Exercise - Go to the line in the entries below that holds "Floor Stripping and Waxing Tustin (196, 824)" and repeat exactly from there through the line that holds "Gym Cleaning Services Lake Forest (199, 1032)", inclusive.

(Items from a dataset)
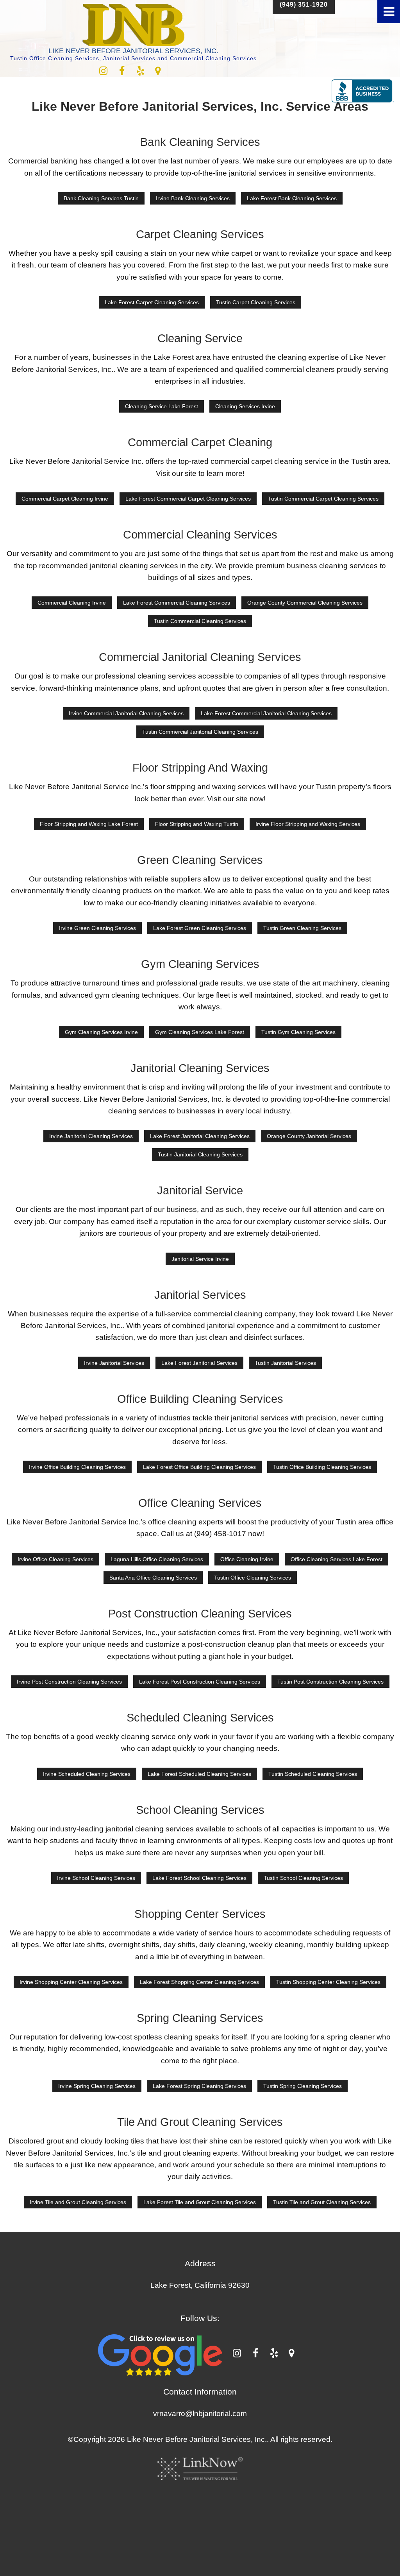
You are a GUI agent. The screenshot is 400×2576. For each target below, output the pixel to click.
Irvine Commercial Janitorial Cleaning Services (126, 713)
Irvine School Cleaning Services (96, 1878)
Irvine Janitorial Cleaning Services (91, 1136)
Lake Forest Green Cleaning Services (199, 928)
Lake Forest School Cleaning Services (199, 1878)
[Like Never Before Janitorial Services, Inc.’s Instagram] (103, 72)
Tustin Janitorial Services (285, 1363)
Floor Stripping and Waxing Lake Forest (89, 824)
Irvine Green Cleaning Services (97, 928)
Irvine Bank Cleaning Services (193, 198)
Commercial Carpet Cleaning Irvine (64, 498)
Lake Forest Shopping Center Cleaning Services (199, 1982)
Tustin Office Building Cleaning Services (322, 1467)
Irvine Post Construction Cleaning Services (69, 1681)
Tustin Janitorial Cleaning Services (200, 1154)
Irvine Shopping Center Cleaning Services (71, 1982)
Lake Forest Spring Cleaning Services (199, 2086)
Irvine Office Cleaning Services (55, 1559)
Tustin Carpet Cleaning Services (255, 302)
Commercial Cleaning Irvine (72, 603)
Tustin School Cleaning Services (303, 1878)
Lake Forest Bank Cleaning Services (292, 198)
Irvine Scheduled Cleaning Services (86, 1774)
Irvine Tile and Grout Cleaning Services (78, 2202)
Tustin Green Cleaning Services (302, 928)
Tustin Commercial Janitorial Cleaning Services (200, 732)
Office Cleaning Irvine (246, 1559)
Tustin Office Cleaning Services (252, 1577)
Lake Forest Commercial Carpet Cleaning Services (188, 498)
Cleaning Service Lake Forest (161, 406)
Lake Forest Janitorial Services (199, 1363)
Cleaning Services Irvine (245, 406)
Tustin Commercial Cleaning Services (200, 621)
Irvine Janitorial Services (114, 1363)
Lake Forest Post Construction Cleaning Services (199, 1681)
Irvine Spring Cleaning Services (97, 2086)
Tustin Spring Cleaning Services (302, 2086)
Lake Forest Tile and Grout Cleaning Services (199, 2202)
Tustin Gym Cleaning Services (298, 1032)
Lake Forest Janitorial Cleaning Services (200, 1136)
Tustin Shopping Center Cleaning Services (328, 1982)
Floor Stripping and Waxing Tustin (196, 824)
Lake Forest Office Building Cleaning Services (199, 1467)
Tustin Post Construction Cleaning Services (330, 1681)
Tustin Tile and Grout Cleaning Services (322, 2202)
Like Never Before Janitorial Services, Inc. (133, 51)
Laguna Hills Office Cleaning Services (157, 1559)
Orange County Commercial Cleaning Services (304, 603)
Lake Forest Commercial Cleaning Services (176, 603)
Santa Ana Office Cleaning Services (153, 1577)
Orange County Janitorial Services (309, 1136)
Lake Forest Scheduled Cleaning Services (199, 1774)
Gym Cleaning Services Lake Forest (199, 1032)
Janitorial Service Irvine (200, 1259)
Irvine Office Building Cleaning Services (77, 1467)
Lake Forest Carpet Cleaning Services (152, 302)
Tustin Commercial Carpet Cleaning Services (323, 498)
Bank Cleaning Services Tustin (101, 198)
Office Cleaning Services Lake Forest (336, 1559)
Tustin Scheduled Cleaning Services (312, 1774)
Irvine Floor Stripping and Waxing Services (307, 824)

--

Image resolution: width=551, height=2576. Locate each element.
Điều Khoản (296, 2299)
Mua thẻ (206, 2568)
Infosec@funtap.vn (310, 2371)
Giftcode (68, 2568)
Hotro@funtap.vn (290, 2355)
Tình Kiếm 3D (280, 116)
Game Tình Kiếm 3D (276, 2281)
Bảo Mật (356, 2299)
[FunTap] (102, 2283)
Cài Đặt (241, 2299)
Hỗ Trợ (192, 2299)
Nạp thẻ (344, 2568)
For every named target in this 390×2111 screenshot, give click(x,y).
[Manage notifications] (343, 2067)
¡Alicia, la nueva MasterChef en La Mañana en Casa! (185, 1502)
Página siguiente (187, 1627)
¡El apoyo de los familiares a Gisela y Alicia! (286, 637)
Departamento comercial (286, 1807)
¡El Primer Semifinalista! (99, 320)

...

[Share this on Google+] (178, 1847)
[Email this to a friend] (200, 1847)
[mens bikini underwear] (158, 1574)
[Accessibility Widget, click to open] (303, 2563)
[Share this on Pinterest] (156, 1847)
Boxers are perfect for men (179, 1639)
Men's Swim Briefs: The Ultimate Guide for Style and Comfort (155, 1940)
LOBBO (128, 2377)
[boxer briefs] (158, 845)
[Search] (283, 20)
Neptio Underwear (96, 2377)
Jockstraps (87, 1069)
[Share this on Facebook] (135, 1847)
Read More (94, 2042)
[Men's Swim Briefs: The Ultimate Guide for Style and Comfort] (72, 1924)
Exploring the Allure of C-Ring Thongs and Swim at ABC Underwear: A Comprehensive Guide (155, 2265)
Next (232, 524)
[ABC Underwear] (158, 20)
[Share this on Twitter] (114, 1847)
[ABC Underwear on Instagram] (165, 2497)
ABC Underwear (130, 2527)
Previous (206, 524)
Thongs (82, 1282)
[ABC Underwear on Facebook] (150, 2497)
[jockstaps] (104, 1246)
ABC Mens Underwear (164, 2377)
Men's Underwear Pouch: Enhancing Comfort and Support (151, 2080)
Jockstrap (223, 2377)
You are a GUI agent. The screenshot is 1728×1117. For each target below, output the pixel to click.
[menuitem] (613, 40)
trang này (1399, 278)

Problem solution -
Floor Stripping and Waxing Tustin (196, 824)
Lake Forest Office Building Cleaning Services (199, 1467)
Tustin Post Construction Cleaning Services (330, 1681)
Tustin Tile and Grout Cleaning Services (322, 2202)
Like Never Before Janitorial Services, Inc. (133, 51)
Laguna Hills Office Cleaning Services (157, 1559)
Orange County Commercial Cleaning Services (304, 603)
Lake Forest Commercial Cleaning Services (176, 603)
Santa Ana Office Cleaning Services (153, 1577)
Orange County Janitorial Services (309, 1136)
Lake Forest Scheduled Cleaning Services (199, 1774)
Gym Cleaning Services Lake Forest (199, 1032)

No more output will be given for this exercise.